[WHAT THIS TASK INVOLVES]
Using the records that appear below, write out exactly the lines from the one with "BIKINIS (40, 956)" through the one with "Customer Reviews (80, 1317)", keeping both end lines.

==*==

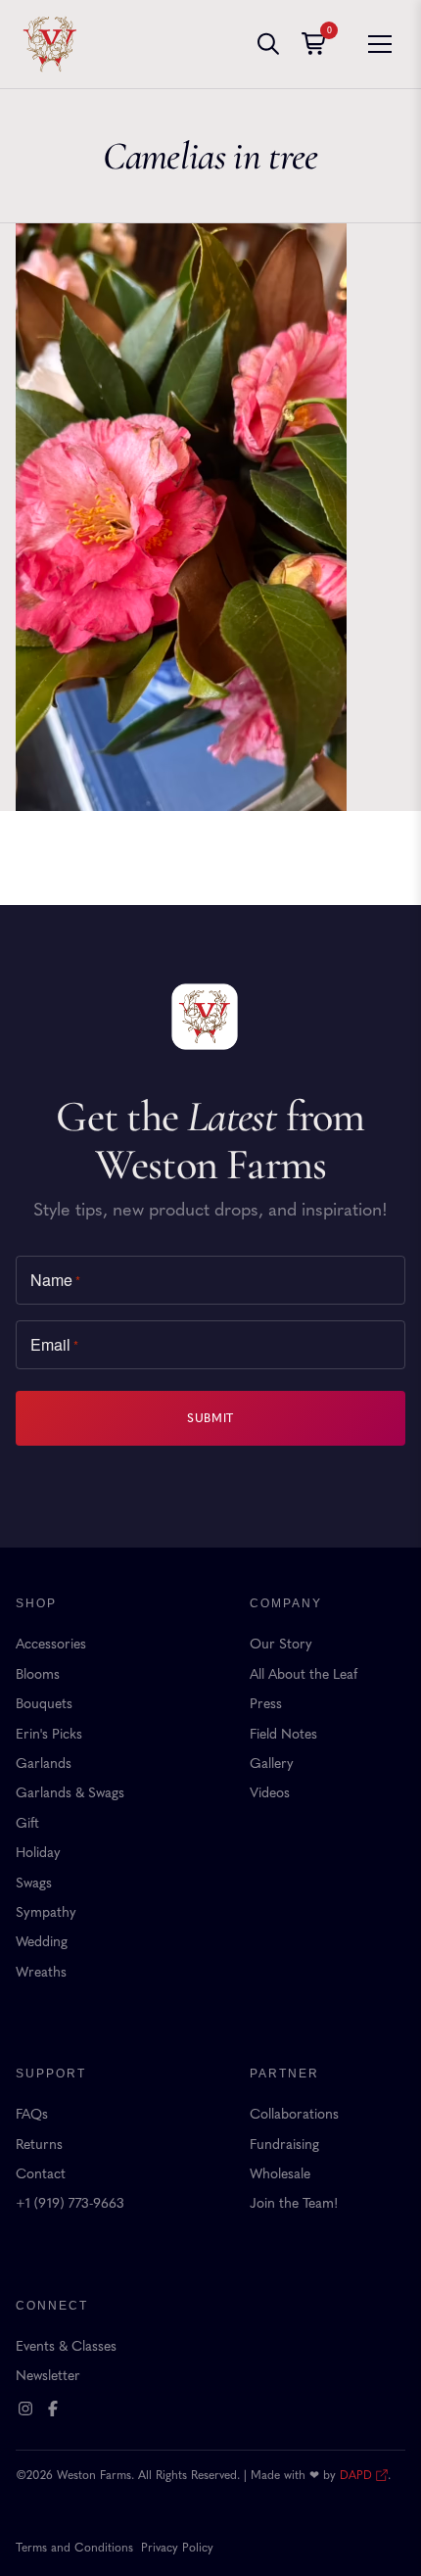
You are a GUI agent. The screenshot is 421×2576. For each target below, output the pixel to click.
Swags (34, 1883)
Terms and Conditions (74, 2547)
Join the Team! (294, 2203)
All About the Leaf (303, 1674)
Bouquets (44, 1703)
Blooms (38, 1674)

==*==

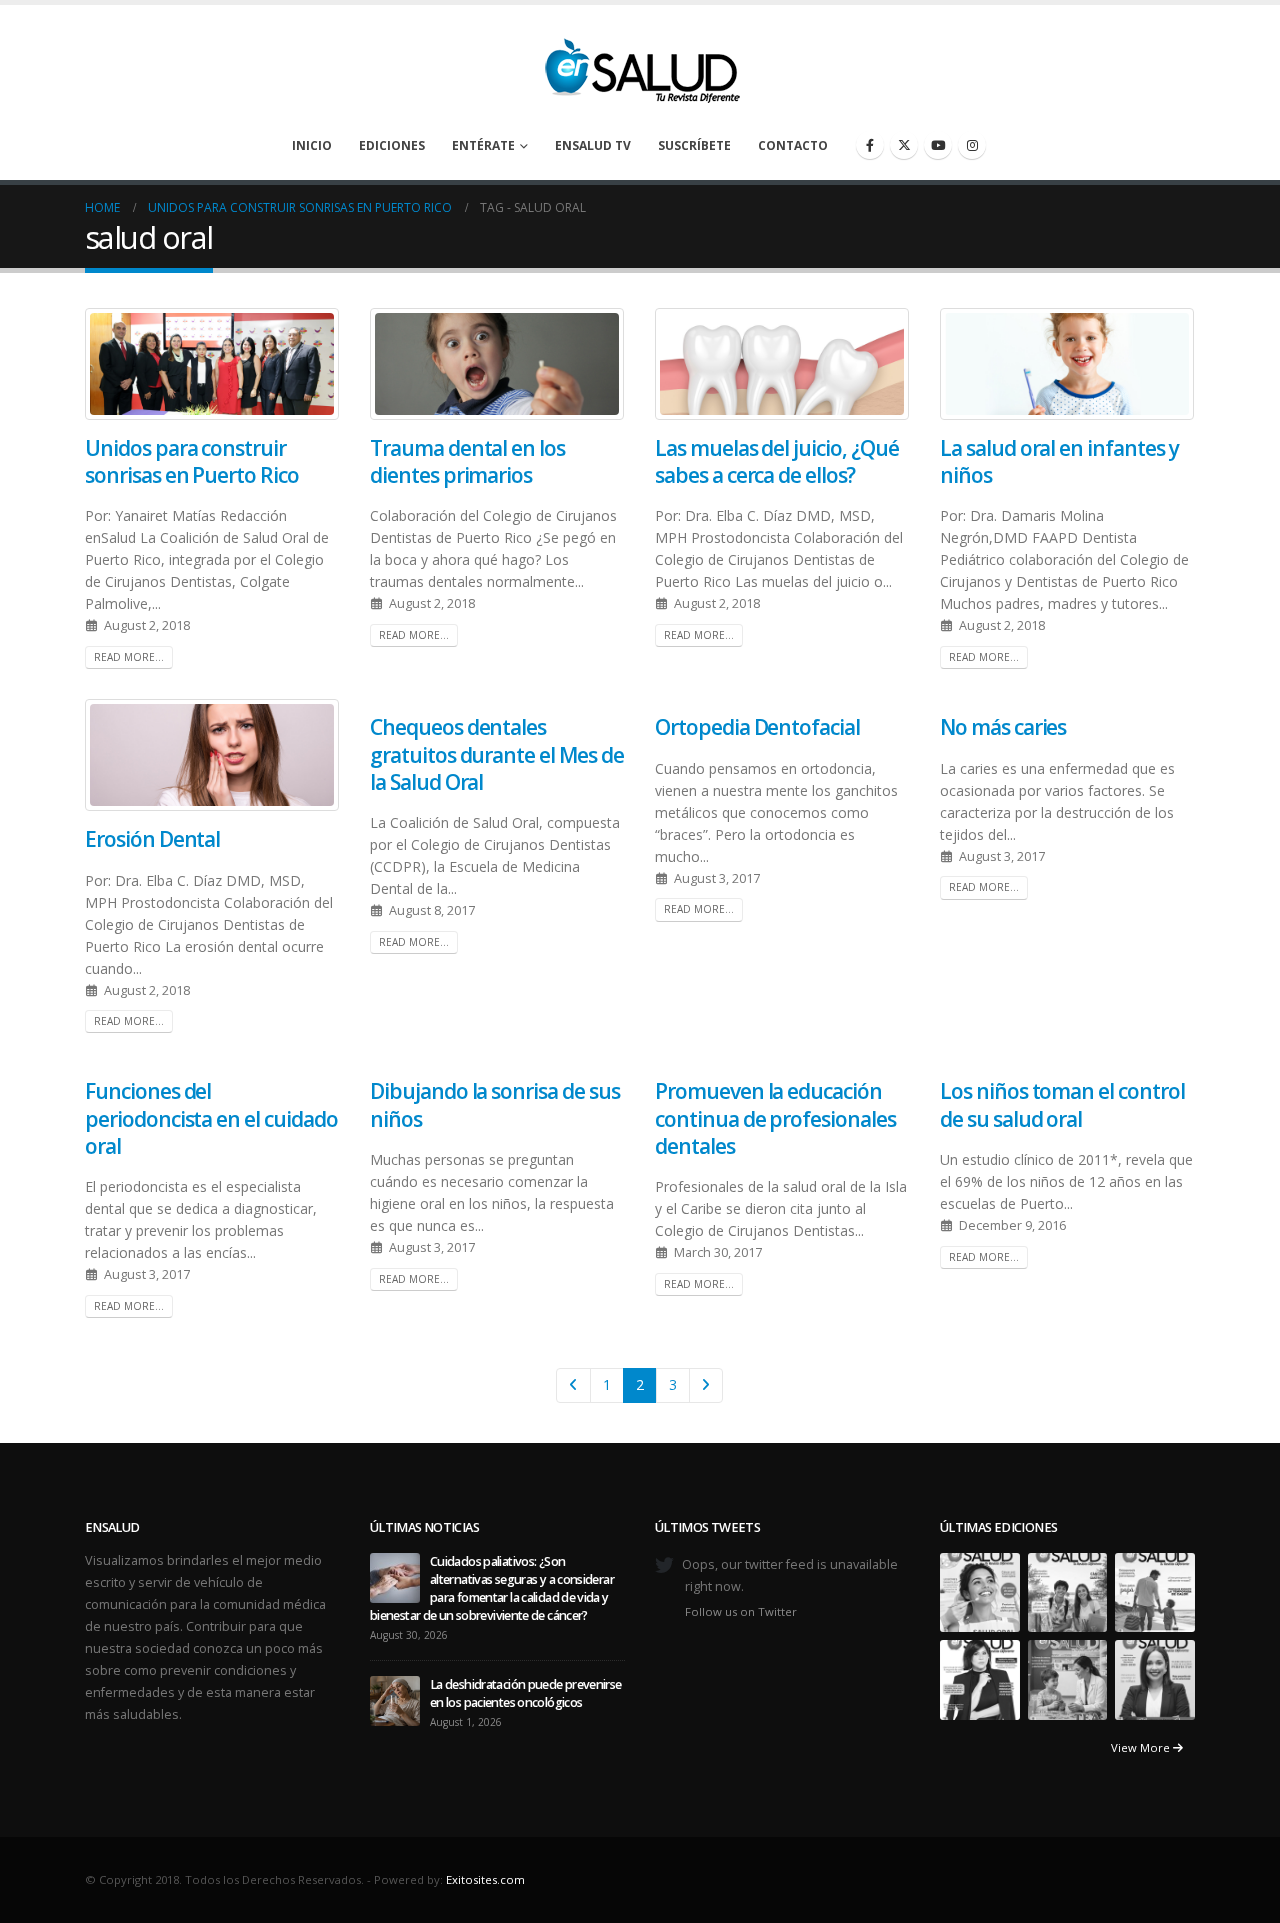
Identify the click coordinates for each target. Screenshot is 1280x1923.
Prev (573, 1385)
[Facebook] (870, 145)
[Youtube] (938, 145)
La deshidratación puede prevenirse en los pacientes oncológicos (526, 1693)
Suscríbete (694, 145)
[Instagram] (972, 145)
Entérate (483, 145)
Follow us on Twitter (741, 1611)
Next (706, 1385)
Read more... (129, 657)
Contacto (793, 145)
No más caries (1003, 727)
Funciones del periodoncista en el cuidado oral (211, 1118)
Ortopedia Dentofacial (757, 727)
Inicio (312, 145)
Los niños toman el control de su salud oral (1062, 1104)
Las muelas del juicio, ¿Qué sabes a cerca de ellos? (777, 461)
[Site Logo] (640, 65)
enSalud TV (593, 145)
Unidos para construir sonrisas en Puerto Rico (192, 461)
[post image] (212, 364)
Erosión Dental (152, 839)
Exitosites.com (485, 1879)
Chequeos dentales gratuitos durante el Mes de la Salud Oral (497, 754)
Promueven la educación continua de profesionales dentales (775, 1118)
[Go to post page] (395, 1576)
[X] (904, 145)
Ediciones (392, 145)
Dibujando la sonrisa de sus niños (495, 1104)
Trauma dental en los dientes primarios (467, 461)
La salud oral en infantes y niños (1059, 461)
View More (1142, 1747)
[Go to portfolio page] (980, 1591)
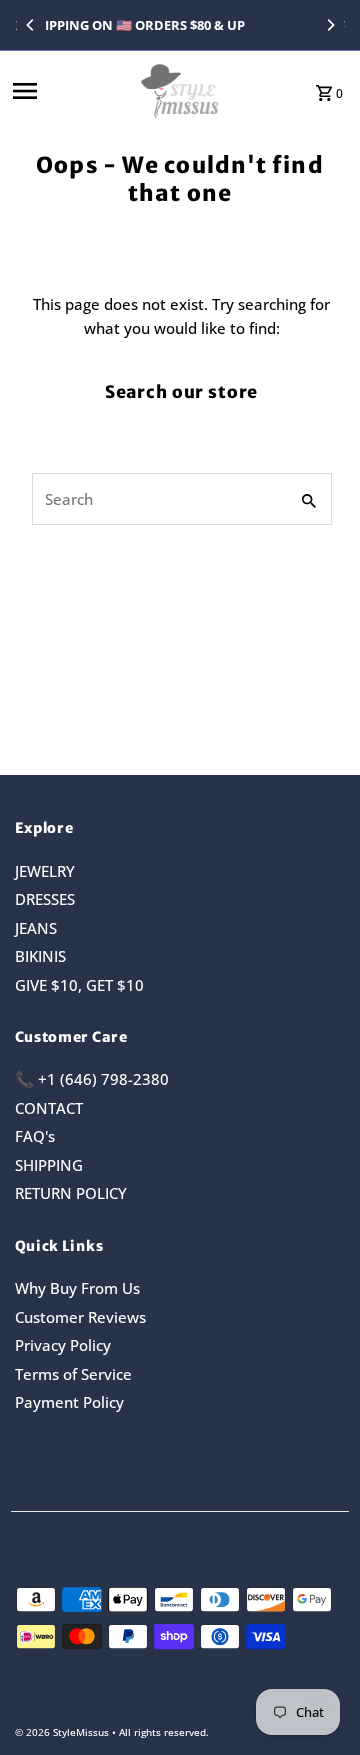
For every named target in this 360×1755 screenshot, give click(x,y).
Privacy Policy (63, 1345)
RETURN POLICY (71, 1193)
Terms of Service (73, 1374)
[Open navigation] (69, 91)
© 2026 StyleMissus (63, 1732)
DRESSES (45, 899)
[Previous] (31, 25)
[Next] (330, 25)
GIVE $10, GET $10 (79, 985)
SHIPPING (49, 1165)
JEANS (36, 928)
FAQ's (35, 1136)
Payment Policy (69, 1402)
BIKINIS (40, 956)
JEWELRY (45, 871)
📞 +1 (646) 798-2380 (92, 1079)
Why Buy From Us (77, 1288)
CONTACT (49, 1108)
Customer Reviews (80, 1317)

==*==

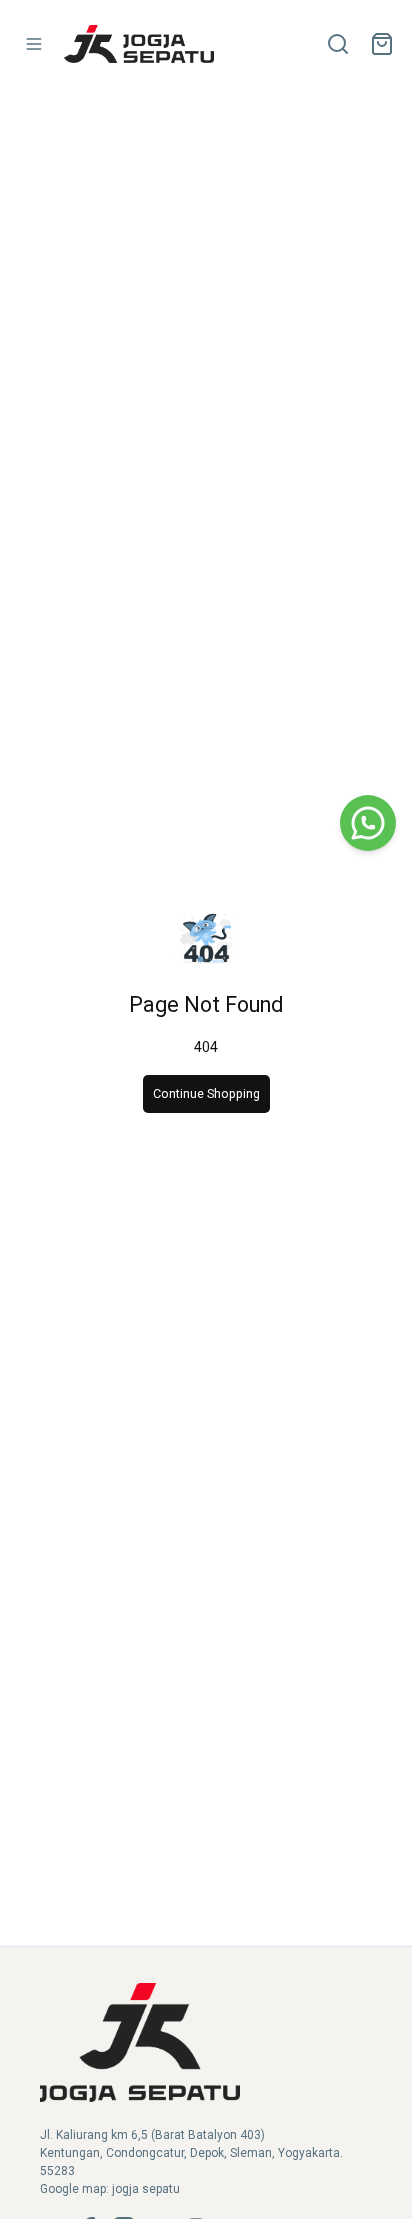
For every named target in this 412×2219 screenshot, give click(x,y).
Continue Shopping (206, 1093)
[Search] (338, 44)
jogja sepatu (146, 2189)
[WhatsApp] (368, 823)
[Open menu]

==*==

[ANSWER TO THIS PROBLEM]
BIKINIS (40, 956)
JEWELRY (45, 871)
📞 +1 (646) 798-2380 (92, 1079)
Why Buy From Us (77, 1288)
CONTACT (49, 1108)
Customer Reviews (80, 1317)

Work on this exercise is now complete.